Un anno di guerra in Ucraina, un anno di sofferenze per il popolo ucraino. Riflettori accesi sul flusso di profughi, Filippo Grandi dell’Unhcr ha spiegato ai microfoni dell’Avvenire che negli ultimi mesi non è stato registrato un esodo comparabile a quello dell’alba del conflitto: “Continuano ad esserci dei movimenti, ma non così massicci. E forse anche per questo c’è stato un calo di visibilità. Le persone che hanno raggiunto i Paesi europei continuano a essere accolte, in modo efficiente e razionale. In generale direi che il bilancio di un anno di “protezione temporanea” è positivo e dimostra che si può avere un approccio condiviso ed efficace nell’accogliere”.

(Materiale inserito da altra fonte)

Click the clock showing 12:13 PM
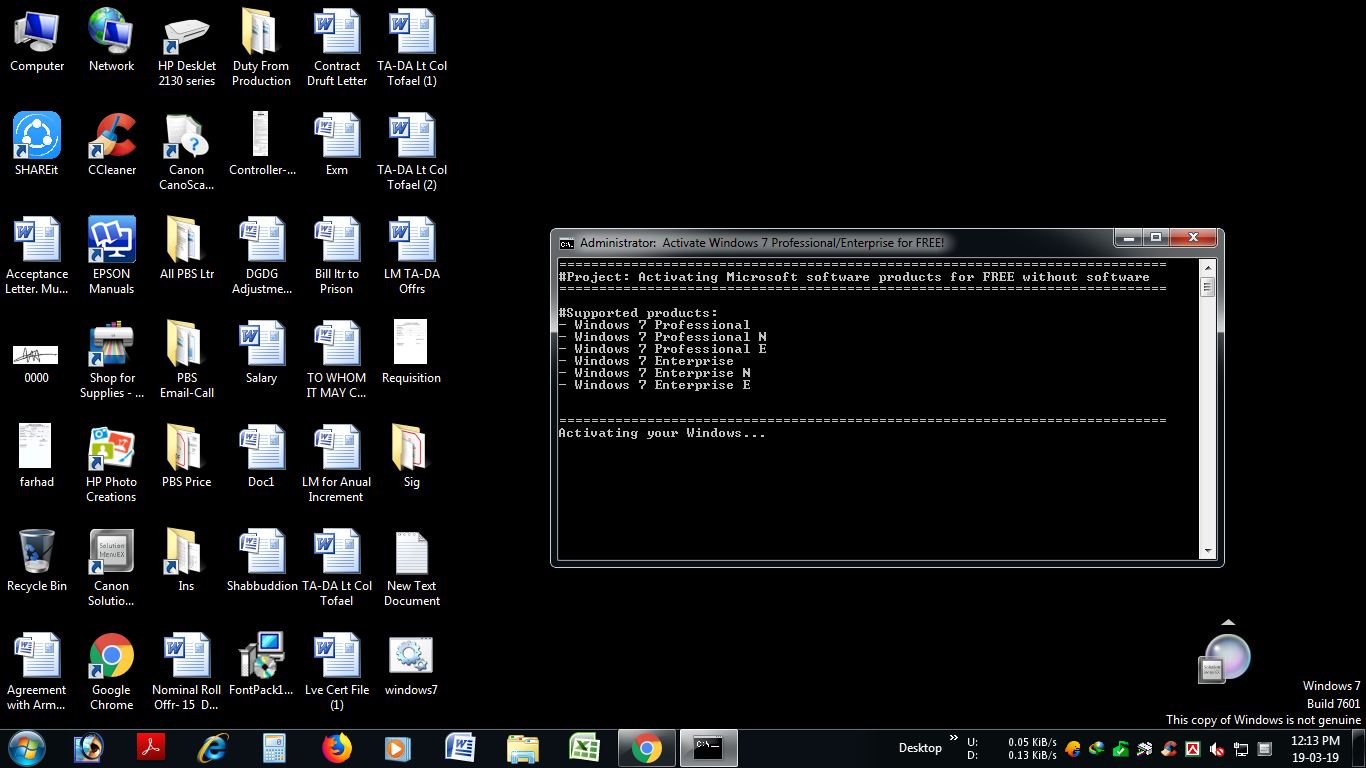 (1315, 748)
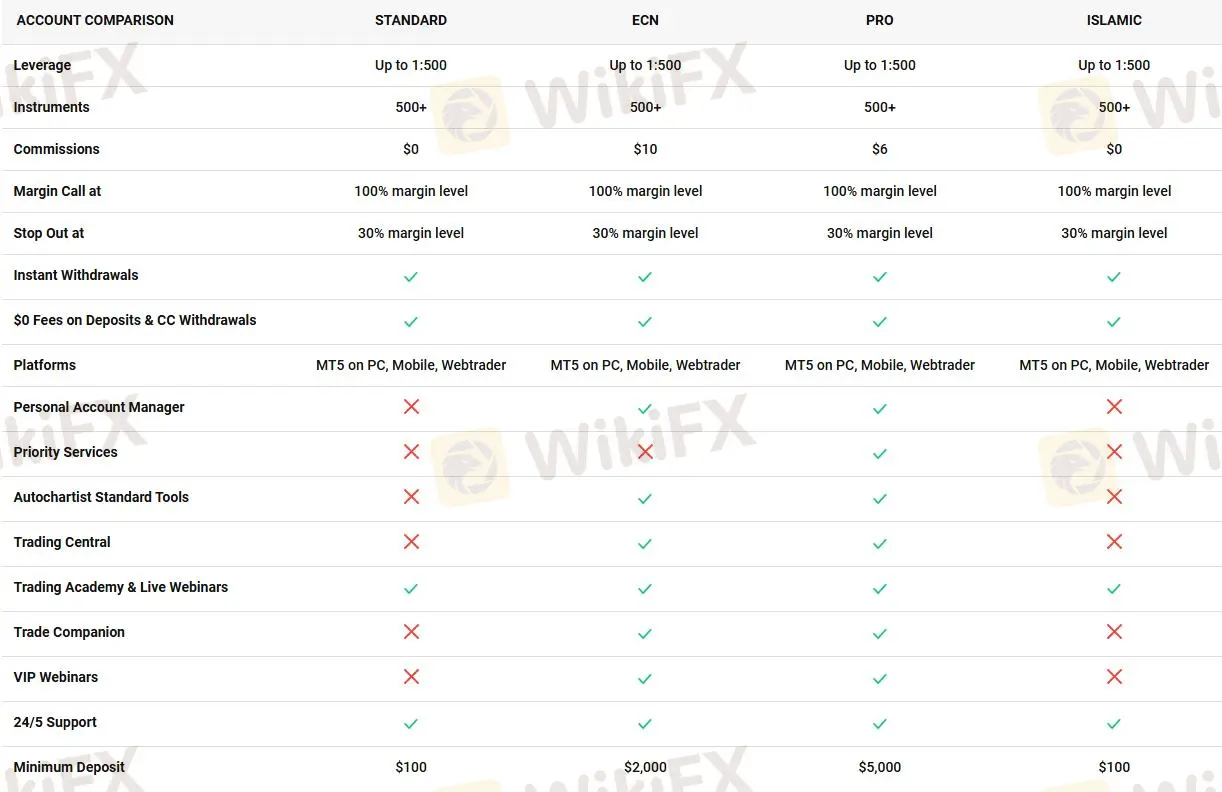Click Pro's green check for Trade Companion
Image resolution: width=1222 pixels, height=792 pixels.
(880, 634)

Secondo le ricerche dell’Unhcr, ha proseguito Filippo Grandi, l’80 per cento del totale degli ucraini in Europa desidera tornare a casa, anche se aspettano che la situazione migliori: “A tal punto che quando insistiamo perché i bambini ucraini ospitati in Europa siano incentivati dalle famiglie a frequentare le scuole del posto, incontriamo qualche comprensibile esitazione perché si ha come il timore di distaccarsi dalle proprie radici. Perciò ho chiesto al governo ucraino di aiutarci nel persuadere le famiglie di profughi a non rinunciare a questa opportunità, che non pregiudica in alcun modo la possibilità di rientrare quando sarà possibile”.

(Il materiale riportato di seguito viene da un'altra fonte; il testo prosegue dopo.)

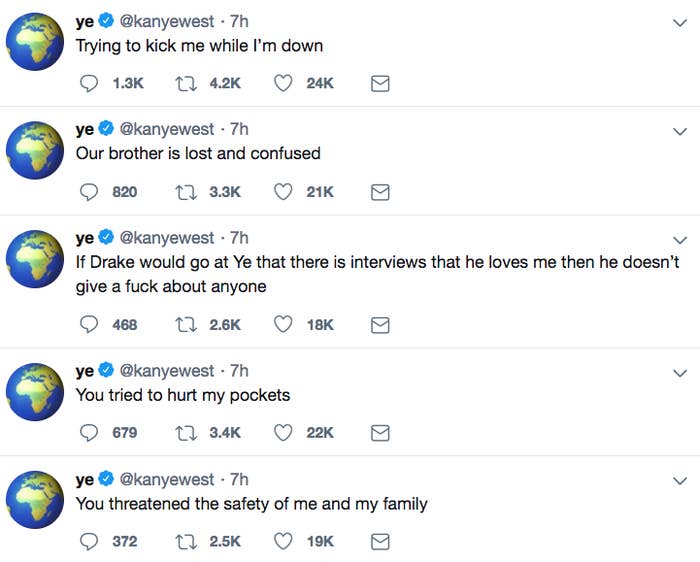Reply to "You threatened the safety" tweet
The width and height of the screenshot is (700, 562).
[88, 541]
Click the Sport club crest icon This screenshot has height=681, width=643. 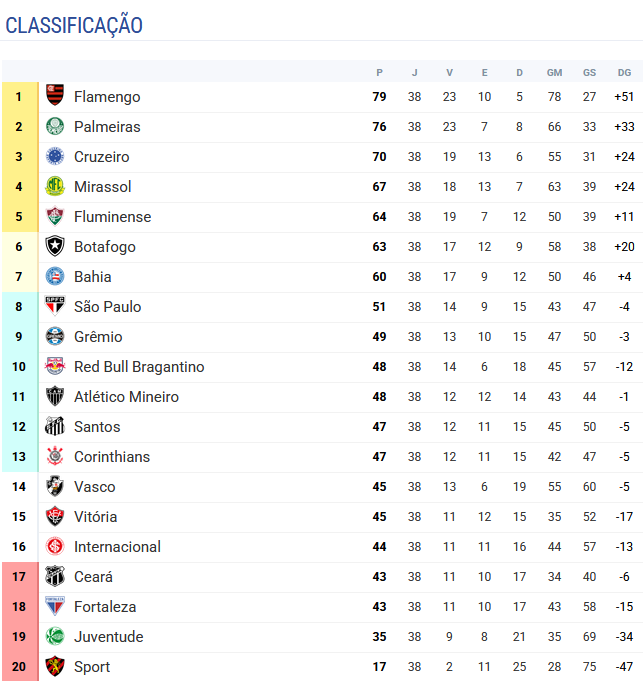55,667
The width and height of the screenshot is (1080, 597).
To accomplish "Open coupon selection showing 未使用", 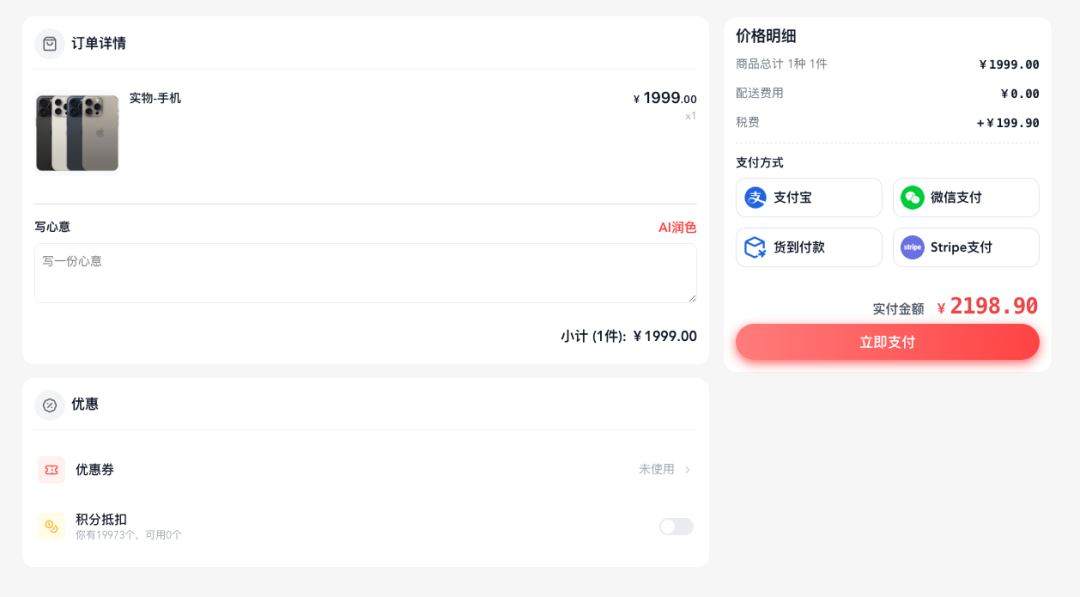I will (x=657, y=469).
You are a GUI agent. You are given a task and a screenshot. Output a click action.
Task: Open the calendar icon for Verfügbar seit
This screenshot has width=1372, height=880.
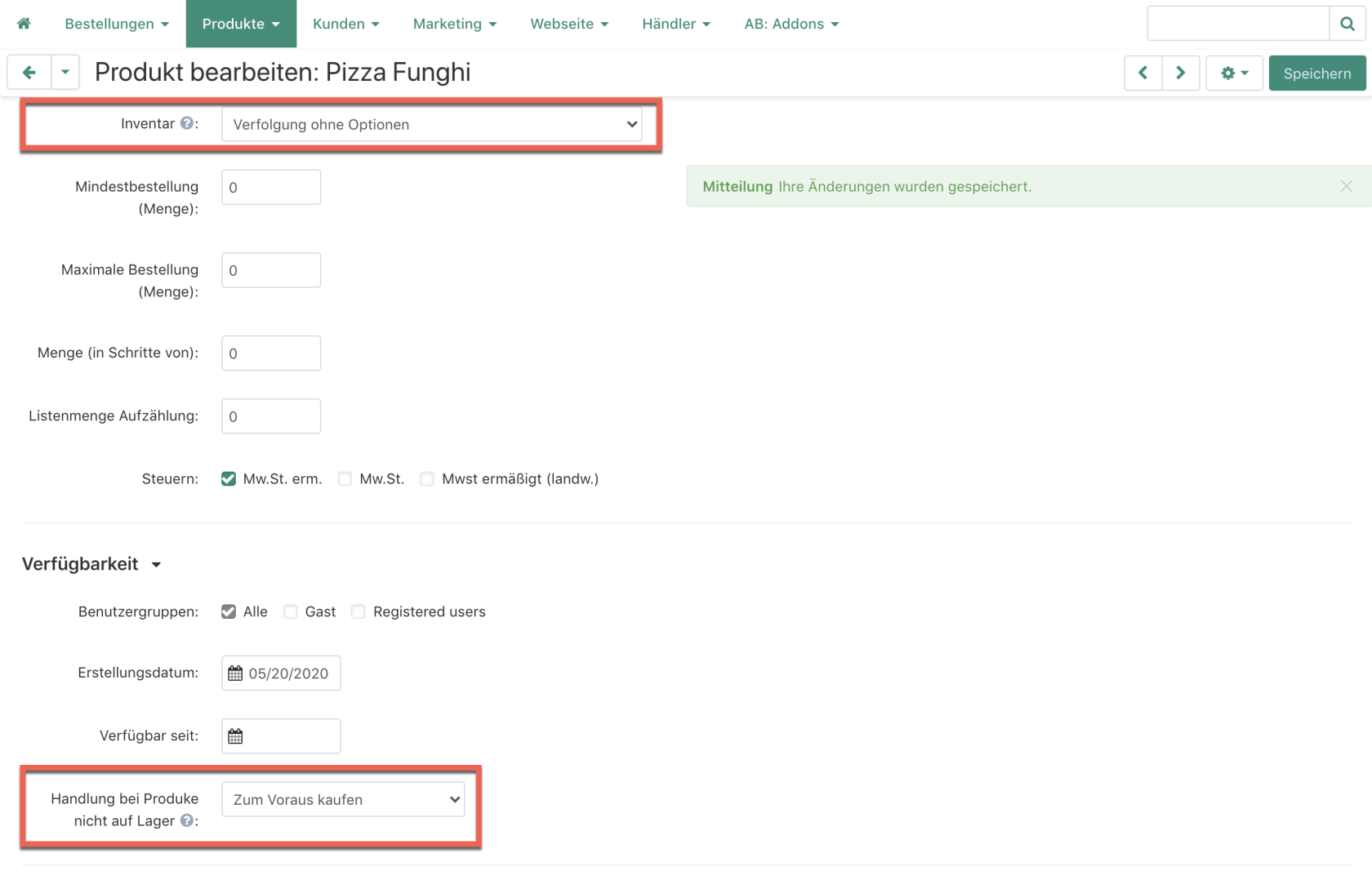pyautogui.click(x=235, y=736)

Filippo Grandi sulla situazione in Ucraina
Filippo Grandi ha spiegato di essere rimasto colpito dalla società civile ucraina e dalla sua resilienza, in grado di sostenere le proprie comunità. Il capo dell’Unhcr si è inoltre detto colpito dalla forza d’animo fuori dal comune di Kiev, legato al senso di unità causato dalla guerra ma non solo: “Lo sforzo che si sta facendo per combattere la corruzione. Anche questo è difficile e richiede supporto internazionale ma è cruciale, soprattutto pensando alla ricostruzione futura”. Filippo Grandi si è poi soffermato sull’approccio dei Paesi europei: “Per la prima volta da molti anni vediamo il tema della migrazione e dei rifugiati nell’agenda del Consiglio Europeo. Ma si procede a passi lentissimi.
Abbiamo osservato come il modello della “protezione temporanea” stia funzionando, dimostrando che ci sono sfide che si possono e si devono affrontare insieme condividendo le responsabilità. Certo non può farlo l’Italia da sola o la Germania, ma in generale il mio giudizio è in sospeso: ancora non ci siamo sul sistema di solidarietà nella redistribuzione, non ci siamo sui rimpatri e sui soccorsi in mare. Il governo italiano mostra di voler sostenere gli aiuti all’Africa, però poi bisogna essere conseguenti con scelte adeguate”.